{Yoga Mama Series} A Week of Prenatal Workouts & Reviews

It is recommended that pregnant women get 30 minutes of exercise per day.  I know a lot of people don’t exercise that much before being pregnant, so I’m sure many expectant women aren’t sure where to begin!    A common rule is to not start a new form of exercise during your pregnancy (an exception to this being prenatal yoga).  If you didn’t exercise a lot pre-pregnancy, take your time easing into a more regular routine.   Above all listen to your body.  Respecting & nurturing your body is key, especially during pregnancy.  There’s no one size fits all prenatal routine!


I wrote down what I did for exercise last week to share with you.    My favorite prenatal exercises are prenatal yoga, walking & swimming.  Walking is something you can do on your own, anytime.

Monday  – Tracey Anderson The Pregnancy Project DVD

Tuesday – Bollywood Dance Blast (30 minute Comcast OnDemand video)

Wednesday – Prenatal yoga

Thursday – Swimming & stretching

Friday – Walking (30 minutes)

Saturday – Bollywood Dance Blast (30 minute Comcast OnDemand video)

Sunday – rest day, gentle stretched

  • The Tracey Anderson DVD series is a fairly advanced workout.  She doesn’t talk a lot about form or modifications so I worry about people injuring or overdoing the workout.  It’s similar to barre classes that I teach & take so my body was familiar with the movements.  I still felt sore in my arms & hamstrings afterwards.
  • The Bollywood Dance Blast video was so much fun I did it twice last week!  It’s great for circulation & made me smile.  I modified the movements by not jumping around as vigorously as the instructor.  The 30 minutes goes by quickly & I felt happy & like I danced away any tension each time.
  • This past week I taught & took prenatal yoga on Wednesday.  Perfect for beginners or experienced yoginis.  I absolutely love attending a class in-studio & feeling the connection between myself & the other expectant mommies.
  • Swimming is so easy on your joints & it’s nice to feel weightless for once.  I’m not a strong of fast swimmer.
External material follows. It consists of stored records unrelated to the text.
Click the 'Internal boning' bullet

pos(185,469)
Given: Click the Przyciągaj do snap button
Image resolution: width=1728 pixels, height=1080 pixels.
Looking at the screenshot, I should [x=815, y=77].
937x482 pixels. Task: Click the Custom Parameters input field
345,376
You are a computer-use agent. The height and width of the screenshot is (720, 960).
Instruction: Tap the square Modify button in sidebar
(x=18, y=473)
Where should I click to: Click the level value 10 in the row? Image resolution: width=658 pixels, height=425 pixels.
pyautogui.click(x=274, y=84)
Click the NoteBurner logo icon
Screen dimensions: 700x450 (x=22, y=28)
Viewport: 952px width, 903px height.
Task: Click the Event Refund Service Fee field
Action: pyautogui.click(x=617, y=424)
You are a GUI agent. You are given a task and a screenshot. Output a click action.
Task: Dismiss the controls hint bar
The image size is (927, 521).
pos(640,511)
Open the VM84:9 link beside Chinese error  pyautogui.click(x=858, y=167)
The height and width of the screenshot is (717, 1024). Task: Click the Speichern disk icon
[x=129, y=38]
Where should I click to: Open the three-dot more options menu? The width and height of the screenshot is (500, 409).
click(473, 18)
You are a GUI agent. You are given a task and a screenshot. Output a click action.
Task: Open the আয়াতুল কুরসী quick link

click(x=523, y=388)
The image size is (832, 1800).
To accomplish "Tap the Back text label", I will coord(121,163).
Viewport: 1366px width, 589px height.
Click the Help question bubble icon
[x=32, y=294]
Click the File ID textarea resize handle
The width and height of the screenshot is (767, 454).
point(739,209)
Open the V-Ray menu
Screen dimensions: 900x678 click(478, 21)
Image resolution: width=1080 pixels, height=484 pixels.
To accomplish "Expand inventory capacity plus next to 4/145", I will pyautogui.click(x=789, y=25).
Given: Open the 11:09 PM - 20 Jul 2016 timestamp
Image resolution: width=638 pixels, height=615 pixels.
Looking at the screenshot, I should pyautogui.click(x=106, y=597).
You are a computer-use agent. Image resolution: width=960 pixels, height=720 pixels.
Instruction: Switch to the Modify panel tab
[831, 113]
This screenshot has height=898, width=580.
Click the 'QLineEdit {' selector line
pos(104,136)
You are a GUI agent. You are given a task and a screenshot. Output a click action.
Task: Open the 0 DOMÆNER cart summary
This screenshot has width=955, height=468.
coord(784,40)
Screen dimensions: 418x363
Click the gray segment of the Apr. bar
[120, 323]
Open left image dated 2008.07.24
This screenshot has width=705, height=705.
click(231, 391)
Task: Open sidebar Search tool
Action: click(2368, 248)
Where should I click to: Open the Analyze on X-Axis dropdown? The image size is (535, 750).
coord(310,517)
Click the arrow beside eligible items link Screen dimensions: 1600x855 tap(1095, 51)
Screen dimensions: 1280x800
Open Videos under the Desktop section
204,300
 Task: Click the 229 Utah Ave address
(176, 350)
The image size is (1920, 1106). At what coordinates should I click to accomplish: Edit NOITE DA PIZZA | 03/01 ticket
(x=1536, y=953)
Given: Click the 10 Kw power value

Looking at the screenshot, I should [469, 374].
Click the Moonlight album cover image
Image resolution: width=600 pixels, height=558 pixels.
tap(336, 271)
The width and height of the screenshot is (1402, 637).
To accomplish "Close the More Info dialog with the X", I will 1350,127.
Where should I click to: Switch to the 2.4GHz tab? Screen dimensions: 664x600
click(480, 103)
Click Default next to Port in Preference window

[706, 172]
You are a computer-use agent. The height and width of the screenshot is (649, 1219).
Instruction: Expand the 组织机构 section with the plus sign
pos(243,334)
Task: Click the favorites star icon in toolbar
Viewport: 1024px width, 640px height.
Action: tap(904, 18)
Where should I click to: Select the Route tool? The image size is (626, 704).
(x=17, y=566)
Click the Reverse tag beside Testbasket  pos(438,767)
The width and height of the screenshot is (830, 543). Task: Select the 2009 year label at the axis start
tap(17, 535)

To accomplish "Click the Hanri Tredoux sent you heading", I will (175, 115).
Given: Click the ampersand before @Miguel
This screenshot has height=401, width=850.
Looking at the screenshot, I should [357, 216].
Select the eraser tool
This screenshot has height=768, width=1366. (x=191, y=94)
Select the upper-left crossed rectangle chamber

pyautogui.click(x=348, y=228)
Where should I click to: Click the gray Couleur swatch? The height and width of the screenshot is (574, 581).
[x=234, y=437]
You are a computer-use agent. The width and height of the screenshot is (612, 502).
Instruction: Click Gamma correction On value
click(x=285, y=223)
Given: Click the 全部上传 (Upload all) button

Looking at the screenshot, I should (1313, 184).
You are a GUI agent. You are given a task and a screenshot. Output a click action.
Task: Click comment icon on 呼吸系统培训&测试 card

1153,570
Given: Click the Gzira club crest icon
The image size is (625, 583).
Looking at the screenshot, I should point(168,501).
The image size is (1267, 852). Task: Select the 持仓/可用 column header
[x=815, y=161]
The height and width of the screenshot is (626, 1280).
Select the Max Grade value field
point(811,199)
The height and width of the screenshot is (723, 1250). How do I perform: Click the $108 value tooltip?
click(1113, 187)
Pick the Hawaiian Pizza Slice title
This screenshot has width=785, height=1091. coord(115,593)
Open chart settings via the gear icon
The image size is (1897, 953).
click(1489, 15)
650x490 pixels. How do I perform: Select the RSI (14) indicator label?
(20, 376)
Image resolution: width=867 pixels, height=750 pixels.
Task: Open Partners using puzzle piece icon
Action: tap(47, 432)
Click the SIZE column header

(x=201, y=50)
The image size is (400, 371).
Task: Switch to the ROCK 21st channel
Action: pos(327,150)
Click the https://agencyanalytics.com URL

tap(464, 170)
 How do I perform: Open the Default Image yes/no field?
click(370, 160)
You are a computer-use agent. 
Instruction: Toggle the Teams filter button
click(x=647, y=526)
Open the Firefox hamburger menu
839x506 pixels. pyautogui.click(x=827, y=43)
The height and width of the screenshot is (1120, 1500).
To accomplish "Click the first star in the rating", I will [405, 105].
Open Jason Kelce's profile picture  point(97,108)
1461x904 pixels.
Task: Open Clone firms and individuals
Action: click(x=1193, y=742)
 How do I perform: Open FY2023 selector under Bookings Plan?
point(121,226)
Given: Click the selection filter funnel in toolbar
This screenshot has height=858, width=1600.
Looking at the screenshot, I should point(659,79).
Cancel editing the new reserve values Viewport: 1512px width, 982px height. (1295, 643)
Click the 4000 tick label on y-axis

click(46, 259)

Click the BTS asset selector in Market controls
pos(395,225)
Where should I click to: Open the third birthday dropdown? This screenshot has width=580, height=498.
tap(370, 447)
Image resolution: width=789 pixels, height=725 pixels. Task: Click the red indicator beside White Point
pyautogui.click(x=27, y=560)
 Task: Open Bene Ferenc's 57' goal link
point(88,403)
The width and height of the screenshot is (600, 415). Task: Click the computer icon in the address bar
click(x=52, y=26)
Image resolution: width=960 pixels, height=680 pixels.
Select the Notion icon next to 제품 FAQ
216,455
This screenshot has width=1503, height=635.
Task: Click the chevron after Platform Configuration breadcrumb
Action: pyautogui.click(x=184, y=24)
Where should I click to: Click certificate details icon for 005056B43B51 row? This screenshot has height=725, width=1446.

I take my time & do breaststroke laps.  If you have access to a pool, I highly recommend prenatal swimming.
  • Walking.  As stated above, this is one of my favorite forms of prenatal exercise.  You can do it anywhere, anytime.  It helps to strengthen your legs, work out your heart & I practice deep yoga breathing while walking.  A moving meditation & a time to connect with nature.